Mahkeme ilamında belirtildiği şekilde, isteğin reddine karar vermiştir.
Hükmün davacılar vekili tarafından temyiz edilmesi üzerine temyiz isteğinin süresinde olduğu anlaşıldıktan ve Tetkik Hakimi tarafından düzenlenen raporla dosyadaki kağıtlar okunduktan sonra işin gereği düşünüldü ve aşağıdaki karar tesbit edildi.
Dava 26.10.1994 tarihinde ölen sigortalının ölüm aylığı bağlanan hak sahibi eş ve çocuklarının gelirden çıkması nedeniyle anne ve babanın ölüm aylığı talebini reddeden kurum işleminin iptali ile kuruma başvuru tarihinden geçerli olmak üzere sigortalının anne ve babası olan davacılara ölüm aylığı bağlanması gerektiğinin tespiti istemine ilişkindir.
Mahkemece sigortalının ölümü tarihinde eş ve çocuklara bağlanan aylıkların toplamı sigortalının gelirinden aşağı olmadığından anne ve babanın aylık bağlama hakkının düştüğü, sonradan eş ve çocukların aylıklarının kesilerek bunlara bağlanabilecek aylıkların toplamı sigortalının aylığının altında kalsa bile düşen bir hakkın sonradan canlandırılmasının söz konusu olamayacağından bahisle davanın reddine karar verilmiş ve bu karar süresinde davacılar tarafından temyiz edilmiştir.

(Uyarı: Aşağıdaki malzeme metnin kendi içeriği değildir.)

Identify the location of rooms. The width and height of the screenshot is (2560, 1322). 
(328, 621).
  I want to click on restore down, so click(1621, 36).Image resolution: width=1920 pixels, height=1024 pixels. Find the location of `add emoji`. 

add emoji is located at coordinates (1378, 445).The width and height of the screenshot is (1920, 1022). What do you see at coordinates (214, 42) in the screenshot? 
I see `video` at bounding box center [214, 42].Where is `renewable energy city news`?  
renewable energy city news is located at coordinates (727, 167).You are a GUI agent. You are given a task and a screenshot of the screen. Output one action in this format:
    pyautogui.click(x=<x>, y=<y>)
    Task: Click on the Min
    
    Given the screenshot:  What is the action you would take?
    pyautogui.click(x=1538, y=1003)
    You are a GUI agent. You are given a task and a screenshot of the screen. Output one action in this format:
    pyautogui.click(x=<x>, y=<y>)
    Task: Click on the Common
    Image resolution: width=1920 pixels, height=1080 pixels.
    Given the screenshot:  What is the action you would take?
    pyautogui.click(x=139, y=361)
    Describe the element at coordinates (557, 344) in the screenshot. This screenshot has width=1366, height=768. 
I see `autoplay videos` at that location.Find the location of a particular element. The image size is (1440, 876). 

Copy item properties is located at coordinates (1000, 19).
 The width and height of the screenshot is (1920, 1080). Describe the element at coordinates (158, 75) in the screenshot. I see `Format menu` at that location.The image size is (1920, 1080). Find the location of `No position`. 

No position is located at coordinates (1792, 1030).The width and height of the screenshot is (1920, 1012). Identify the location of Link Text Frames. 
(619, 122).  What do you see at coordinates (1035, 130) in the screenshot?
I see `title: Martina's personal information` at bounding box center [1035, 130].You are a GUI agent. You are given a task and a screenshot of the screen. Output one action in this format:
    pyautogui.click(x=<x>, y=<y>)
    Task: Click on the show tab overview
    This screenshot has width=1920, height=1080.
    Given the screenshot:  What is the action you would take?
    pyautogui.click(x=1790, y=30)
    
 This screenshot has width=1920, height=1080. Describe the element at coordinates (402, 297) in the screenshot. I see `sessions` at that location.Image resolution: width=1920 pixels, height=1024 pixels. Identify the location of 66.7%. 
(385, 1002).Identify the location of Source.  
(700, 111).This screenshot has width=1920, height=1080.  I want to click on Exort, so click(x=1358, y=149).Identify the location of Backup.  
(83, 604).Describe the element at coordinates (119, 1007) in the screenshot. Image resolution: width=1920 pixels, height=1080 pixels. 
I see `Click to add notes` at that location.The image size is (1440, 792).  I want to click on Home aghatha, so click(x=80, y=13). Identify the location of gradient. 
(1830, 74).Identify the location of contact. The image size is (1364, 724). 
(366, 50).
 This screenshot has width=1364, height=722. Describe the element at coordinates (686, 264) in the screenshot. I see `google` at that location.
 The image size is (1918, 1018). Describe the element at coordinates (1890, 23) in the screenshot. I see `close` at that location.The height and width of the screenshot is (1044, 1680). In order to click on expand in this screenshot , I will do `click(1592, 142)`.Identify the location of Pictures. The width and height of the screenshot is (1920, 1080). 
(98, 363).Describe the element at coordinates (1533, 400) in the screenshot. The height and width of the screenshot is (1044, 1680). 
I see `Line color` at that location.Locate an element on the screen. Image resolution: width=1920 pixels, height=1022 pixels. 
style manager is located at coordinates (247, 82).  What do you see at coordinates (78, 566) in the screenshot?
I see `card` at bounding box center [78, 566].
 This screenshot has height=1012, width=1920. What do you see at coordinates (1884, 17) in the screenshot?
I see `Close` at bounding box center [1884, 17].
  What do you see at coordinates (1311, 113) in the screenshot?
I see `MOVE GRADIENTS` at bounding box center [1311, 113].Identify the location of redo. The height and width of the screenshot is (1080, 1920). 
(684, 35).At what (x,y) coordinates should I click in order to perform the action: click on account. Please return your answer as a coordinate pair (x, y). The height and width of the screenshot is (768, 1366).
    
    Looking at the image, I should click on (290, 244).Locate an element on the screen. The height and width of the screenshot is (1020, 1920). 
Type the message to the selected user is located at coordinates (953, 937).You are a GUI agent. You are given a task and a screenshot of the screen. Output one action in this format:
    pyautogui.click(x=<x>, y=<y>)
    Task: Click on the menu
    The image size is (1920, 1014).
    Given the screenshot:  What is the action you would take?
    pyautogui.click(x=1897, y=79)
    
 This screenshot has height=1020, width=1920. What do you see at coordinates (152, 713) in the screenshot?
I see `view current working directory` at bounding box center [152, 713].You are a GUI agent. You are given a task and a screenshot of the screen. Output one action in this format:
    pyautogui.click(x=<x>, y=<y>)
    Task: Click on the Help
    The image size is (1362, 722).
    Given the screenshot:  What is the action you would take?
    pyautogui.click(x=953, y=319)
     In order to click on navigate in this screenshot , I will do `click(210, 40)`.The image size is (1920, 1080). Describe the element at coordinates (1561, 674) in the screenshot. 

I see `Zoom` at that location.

Davacıların ölen sigortalının anne ve babası oldukları, herhangi bir sosyal güvenlik kuruluşuna tabi çalışmalarının bulunmadığı, 2022 sayılı Kanuna göre bağlanan aylık hariç olmak üzere buralardan her ne ad altında olursa olsun gelir veya aylık almadıkları uyuşmazlık konusu değildir. Uyuşmazlık 506 sayılı yasanın 69.maddesindeki gelir bağlama düzeninin yorumundan kaynaklanmaktadır. Davacılar şartlar oluştuğu takdirde sonradan da aylık bağlanabileceğini, davalı kurum ise ölüm tarihinde oluşmadığından hakkın düşeceğinin ve düşen hakkın bir daha canlandırılamayacağını ileri sürmüş ve yerel mahkemede bu görüşü katılmıştır.
506 sayılı yasanın 69.maddesinde herhangi bir sosyal güvenlik kuruluşuna tabi çalışmaları bulunmayan ve 2022 sayılı Kanuna göre bağlanan aylık hariç olmak üzere buralardan her ne ad altında olursa olsun gelir veya aylık almayan anne ve babaya ölüm aylığı bağlanması için iki kural getirmiştir.
Birinci kural; yasanın 69/1.maddesinde düzenlenmiş olup; Sigortalının ölümü tarihinde eşine ve çocuklarına bağlanması gereken aylıkların toplamının, sigortalıya ait
aylıktan aşağı olması halinde artan kesimin sigortalıya ait aylığın %25"ini geçmemek kaydıyla anne ve babaya verilebileceğine ilişkin olup, birinci kuralda sigortalının ölüm tarihindeki aylığının ölüm aylığının bağlanmasında esas alınacağı ve bu aylıktan anne ve babanın hangi hallerde yararlanacağı belirlenmiştir.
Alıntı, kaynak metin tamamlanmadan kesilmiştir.